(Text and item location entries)

════════

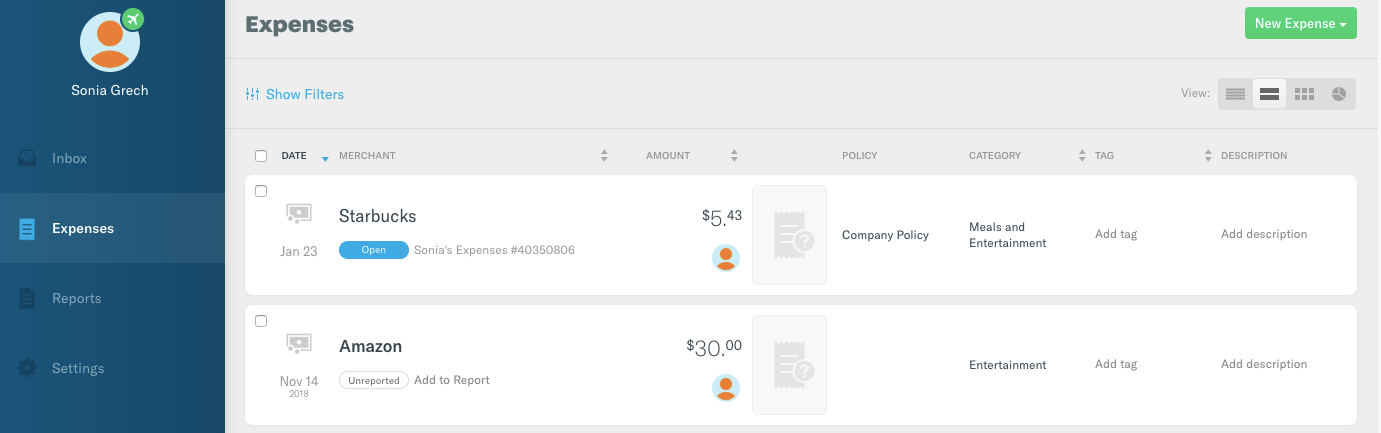Click the Starbucks receipt placeholder thumbnail

[x=789, y=235]
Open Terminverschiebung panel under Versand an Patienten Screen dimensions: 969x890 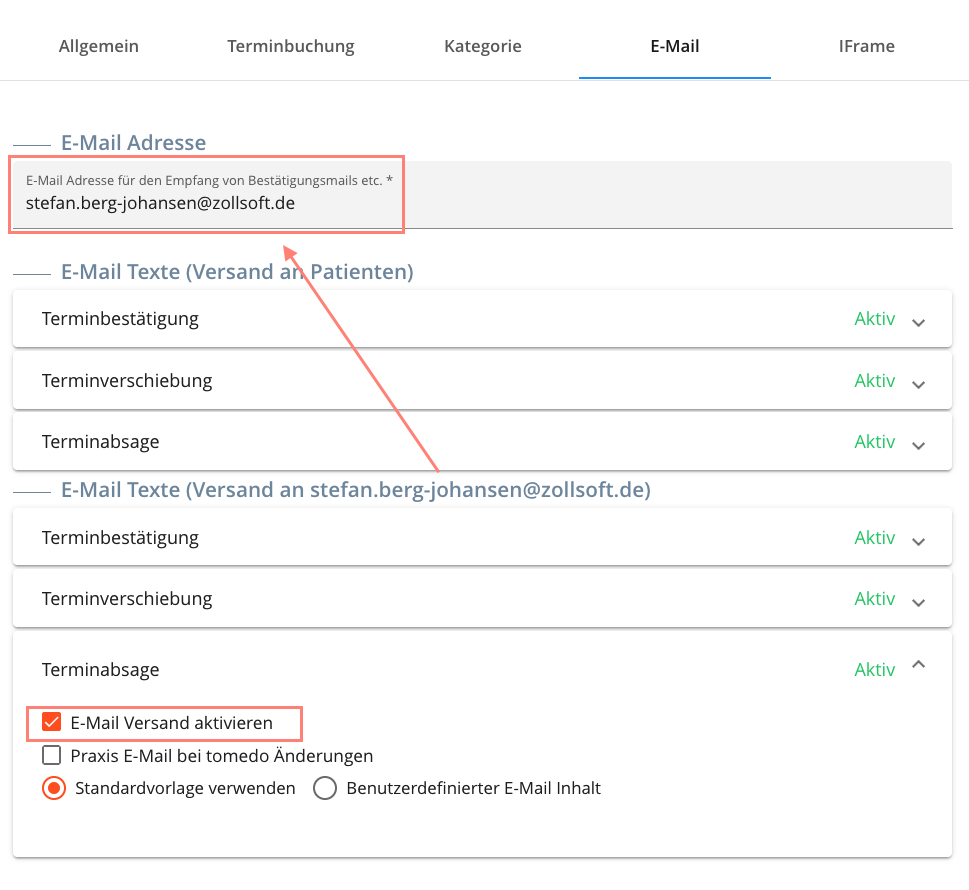(482, 381)
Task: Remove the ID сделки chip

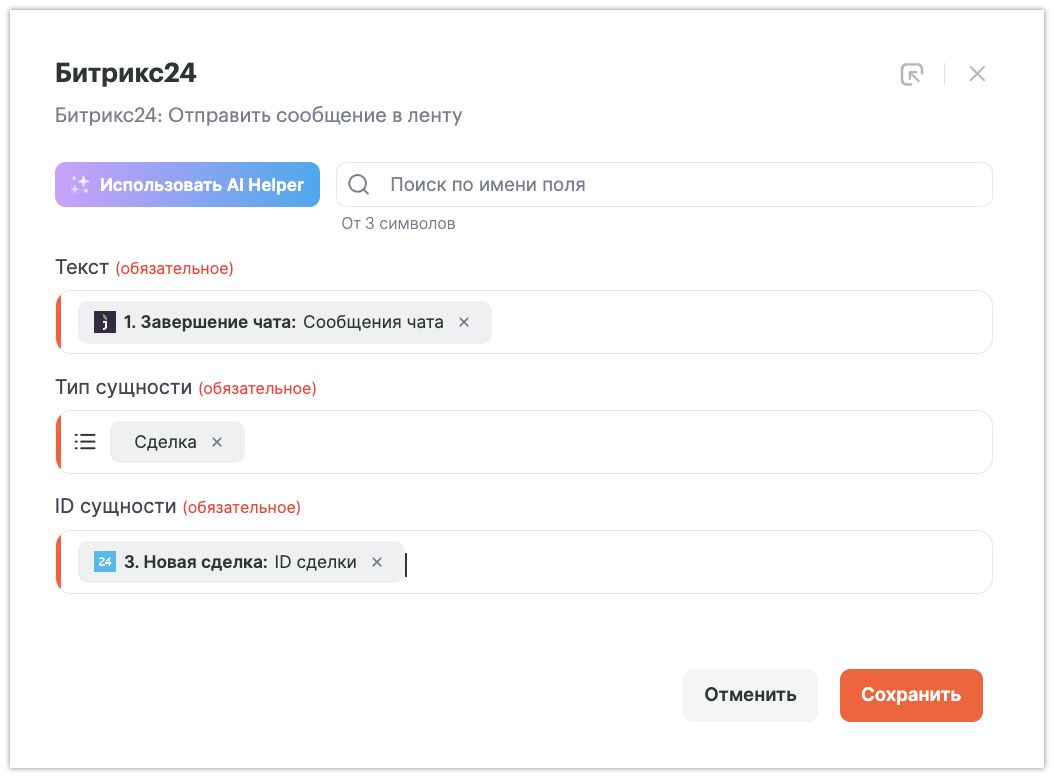Action: click(377, 562)
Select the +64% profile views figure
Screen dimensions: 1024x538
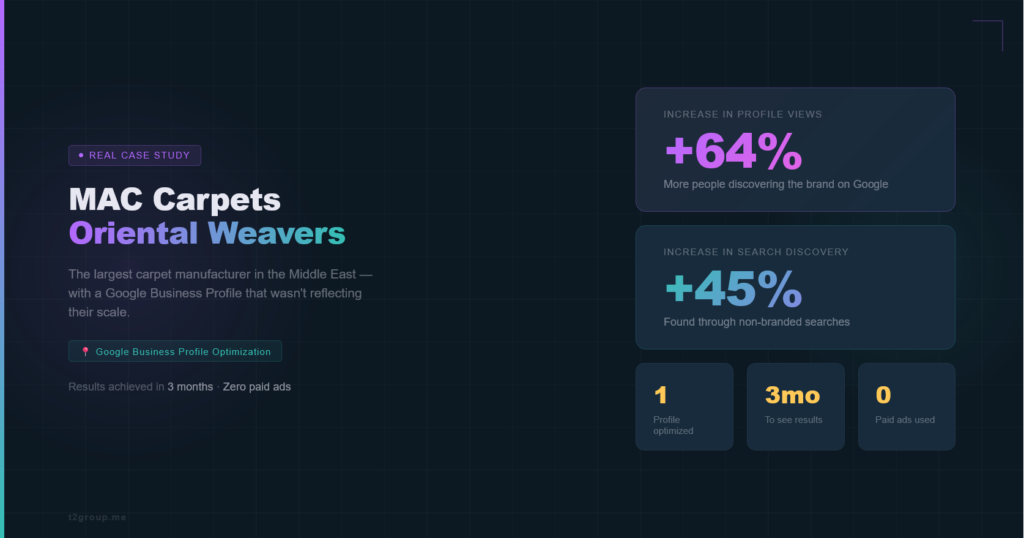click(x=733, y=151)
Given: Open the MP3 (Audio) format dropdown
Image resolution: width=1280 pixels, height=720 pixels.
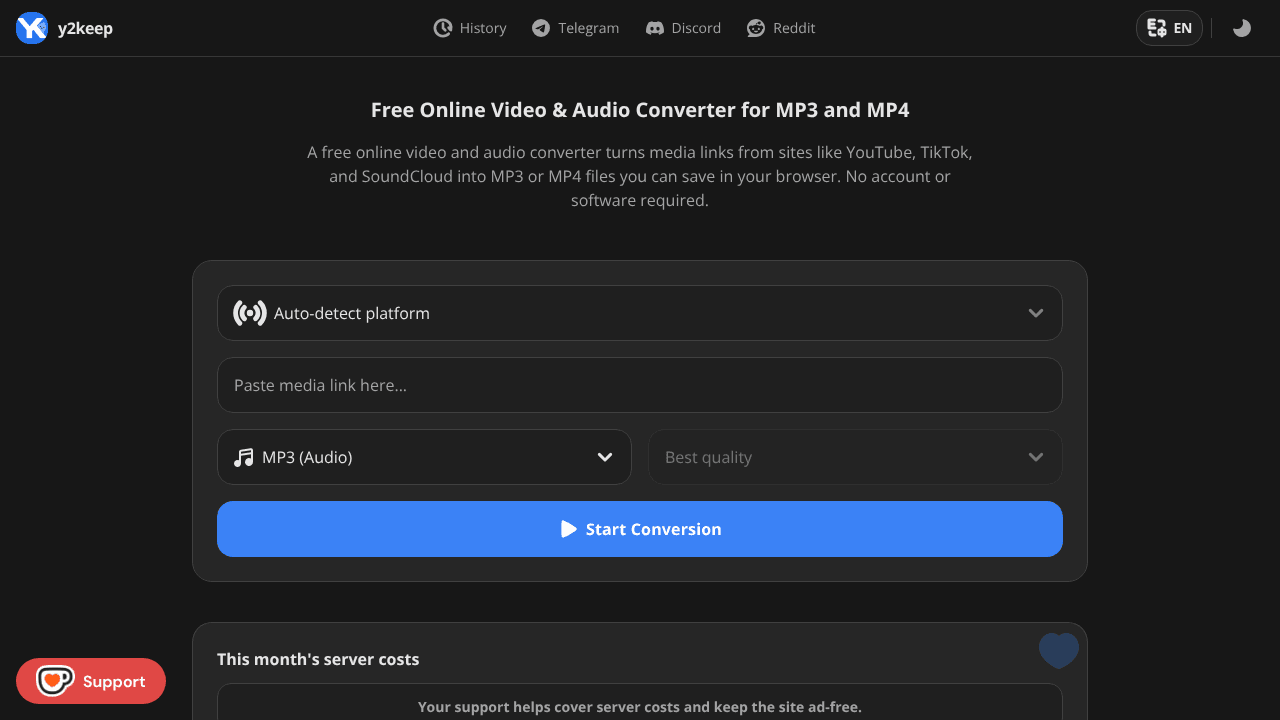Looking at the screenshot, I should [424, 457].
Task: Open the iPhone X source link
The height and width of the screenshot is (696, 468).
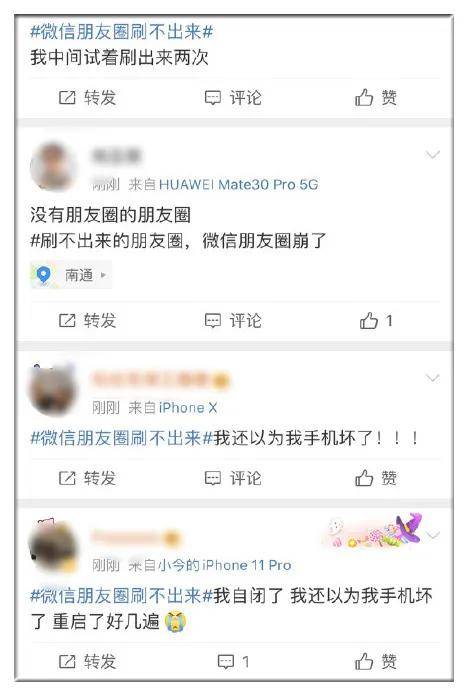Action: point(188,407)
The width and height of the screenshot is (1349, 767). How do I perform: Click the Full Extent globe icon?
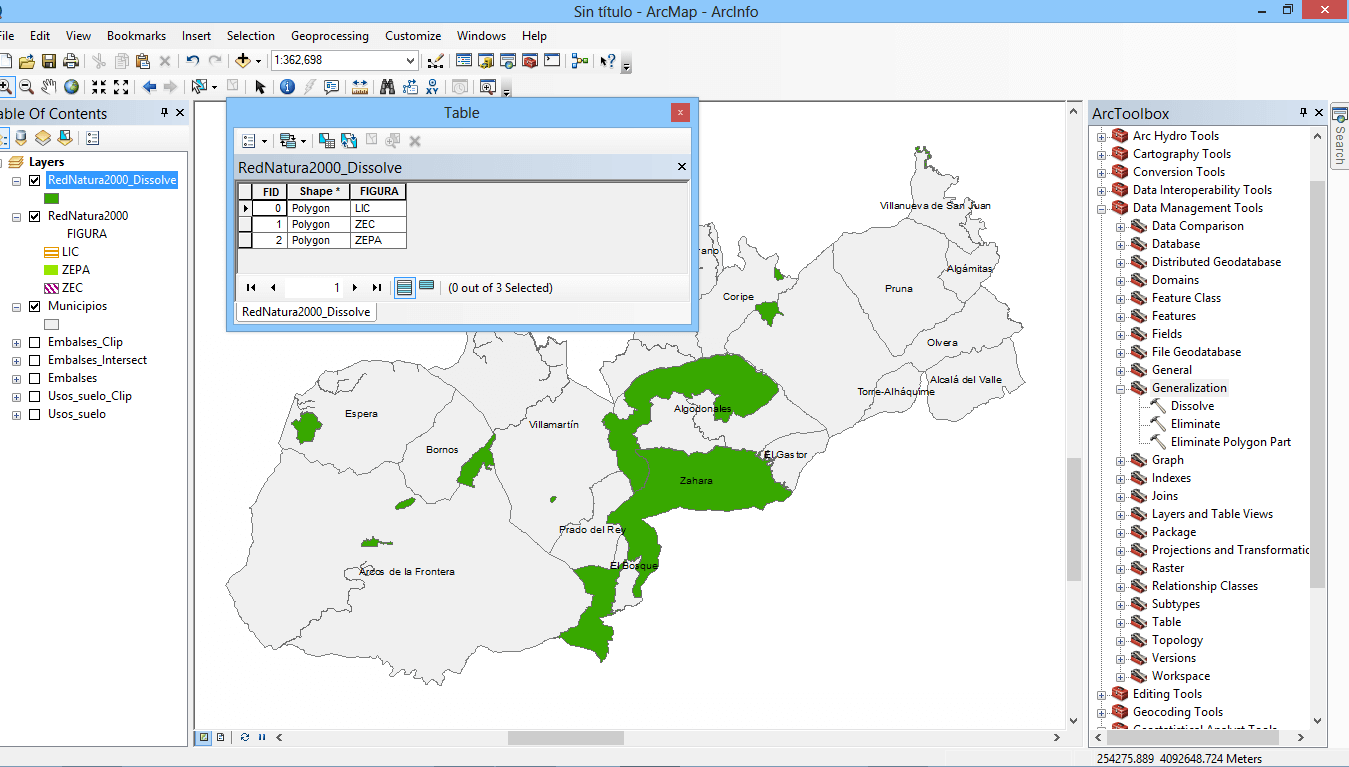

════════

Rewrite the listing from the line containing "Given: Open the MP3 (Audio) format dropdown" through the end as a Markdown table with columns Row and Line. Put one line per row, skip blank lines, and leave out the pictures.

| Row | Line |
|---|---|
| 1 | Given: Open the MP3 (Audio) format dropdown |
| 2 | Image resolution: width=1280 pixels, height=720 pixels. |
| 3 | Looking at the screenshot, I should [424, 457]. |
| 4 | Task: Open the iPhone X source link |
| 5 | The height and width of the screenshot is (696, 468). |
| 6 | Action: point(188,407) |
| 7 | The width and height of the screenshot is (1349, 767). How do I perform: Click the Full Extent globe icon? |